Animation Done Right. Source: This YouTube Video 

Now that we’re done with the modelling, it’s time to move into animation. This is where we pose the assets (like in a real life shoot!), make sure they’re well-lit (like in a real life shoot!) and move the camera around to capture the action required (like in a real lif- are you sensing a pattern here?).

But unlike in the real world, limitations of life and limb no longer exist. Shots that would otherwise have been too risky to execute no longer pose a problem when you’re going with animation. Want to get a close-up of a guy breakdancing on a ledge 100 metres off the ground? Thy will be done. 

Last but not least, we render everything out with great lighting, shadows and realistic reflections and voilà – there you have it – your very own 3D video. As you can see, the 3D workflow can be a little more complex than its 2D counterpart – so to conclusively answer the second question posed at the beginning of this article: 3D videos tend to cost quite a bit more than 2D videos because there are lots of extra things that have to be done.

 

What should it look like?

Can you tell which of the above are examples par excellence of 3D animation? Source: CraveFX

Ha. trick question. It’s actually a little hard to tell if something’s in full 3D just by looking at a couple of screenshots. There’s a chance that it could be a flat 2D object with realistic textures.

Fake News! 

But with that being said, I can assure you that all of the stills above came from 3D videos. 3D animation comes in different flavours, some of which are more realistic than others. Again, going back to the same concept of depth, 3D animation tends to have a more defined sense of perspective, with a clearer distinction between foreground and background elements. As a friend of mine puts it eloquently, “3D animation just looks a little more complete”. Not the most descriptive, but as far as a rule of thumb goes, it’s actually pretty handy.

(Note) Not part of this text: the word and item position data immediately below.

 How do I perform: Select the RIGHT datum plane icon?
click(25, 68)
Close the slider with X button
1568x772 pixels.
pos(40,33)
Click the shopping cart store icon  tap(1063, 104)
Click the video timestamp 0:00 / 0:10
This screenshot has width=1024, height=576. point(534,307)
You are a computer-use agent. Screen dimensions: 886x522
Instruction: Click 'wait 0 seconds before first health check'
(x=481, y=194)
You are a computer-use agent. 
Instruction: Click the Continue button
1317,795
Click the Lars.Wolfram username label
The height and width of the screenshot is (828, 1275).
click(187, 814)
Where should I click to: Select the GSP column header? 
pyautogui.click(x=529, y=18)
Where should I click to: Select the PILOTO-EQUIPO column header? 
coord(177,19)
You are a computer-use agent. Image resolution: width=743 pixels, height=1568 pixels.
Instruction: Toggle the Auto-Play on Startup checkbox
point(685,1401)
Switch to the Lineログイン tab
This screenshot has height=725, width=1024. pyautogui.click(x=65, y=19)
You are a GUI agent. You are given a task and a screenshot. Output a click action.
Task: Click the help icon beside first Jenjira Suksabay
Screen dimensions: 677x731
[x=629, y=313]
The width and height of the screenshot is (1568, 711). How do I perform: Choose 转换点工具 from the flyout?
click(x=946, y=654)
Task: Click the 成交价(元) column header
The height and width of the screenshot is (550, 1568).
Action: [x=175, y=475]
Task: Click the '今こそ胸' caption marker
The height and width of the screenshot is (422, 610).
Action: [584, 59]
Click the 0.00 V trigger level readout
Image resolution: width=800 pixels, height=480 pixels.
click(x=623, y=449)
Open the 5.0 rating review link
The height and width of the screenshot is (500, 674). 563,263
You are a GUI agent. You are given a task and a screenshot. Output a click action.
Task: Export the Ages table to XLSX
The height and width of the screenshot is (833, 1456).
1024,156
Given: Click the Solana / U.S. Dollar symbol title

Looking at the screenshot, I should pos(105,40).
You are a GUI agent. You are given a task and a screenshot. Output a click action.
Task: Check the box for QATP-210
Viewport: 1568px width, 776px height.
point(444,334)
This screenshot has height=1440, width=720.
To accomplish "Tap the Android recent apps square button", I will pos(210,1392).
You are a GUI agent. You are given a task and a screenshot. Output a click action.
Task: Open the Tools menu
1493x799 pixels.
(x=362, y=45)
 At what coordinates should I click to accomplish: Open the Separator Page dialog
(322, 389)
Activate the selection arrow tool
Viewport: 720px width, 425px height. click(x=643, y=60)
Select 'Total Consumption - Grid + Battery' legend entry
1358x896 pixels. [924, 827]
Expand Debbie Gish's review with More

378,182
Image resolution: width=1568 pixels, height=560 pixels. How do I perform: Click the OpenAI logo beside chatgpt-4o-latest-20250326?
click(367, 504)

2D vs 3D: But Does it Really Matter?

Now that we’ve gone through all the hassle of drawing a distinction between 2D and 3D animation, it’s time to undo all of that hard work. Not every video falls neatly into a 2D or 3D box. Art thrives on crossing boundaries and pushing limits, and animation is no exception. Most Lots of artists have been mixing things up to keep things interesting. For a more visual example, refer to this piece we did for Resorts World Genting back in 2017. So if you’re having trouble putting a positive ID on an unidentified video, don’t beat yourself up too much – chances are, it might be a mix of a couple of styles.

And that’s not all 2D and 3D animation have in common – certain principles, such as attention to composition, colour & layout are held close to the hearts of animators/designers of both breeds. Ditto the 12 principles of animation; an animated character or element, be they in 2D or 3D have to obey certain rules in order to be considered “Good Animation”.

And as for what constitutes “Good Animation” – consider the following scenarios. Let’s say you’re trying to help your clients visualise the inside of a condominium that has yet to be built. Realistic 3D animation that closely approximates the layout of the room might be a better option than a whiteboard style video. On the other hand, if you’re trying to tell your brand story and you’ve got an adorable illustration that’s been appearing on all of your collateral, it might be easier to run with it and go with 2D animation in the same illustrated style. Point is, any animation that gets the message across is a piece of good animation.

Where does this leave us?

In conclusion, while there are very real distinctions between 2D animation & 3D animation, the discussion can sometimes get a little academic. It’s really about deciding which style can best convey your story and engage your audience – while bearing in mind that it is possible to get the best of both worlds by blending  both styles – with an eye to the constraints of your budget, of course.

So sally forth once more into the fray, dear reader – and prepare to astound all and sundry* with your hard-won knowledge!

*Actually, mostly people in the industry, but please don’t let that detract from your satisfaction.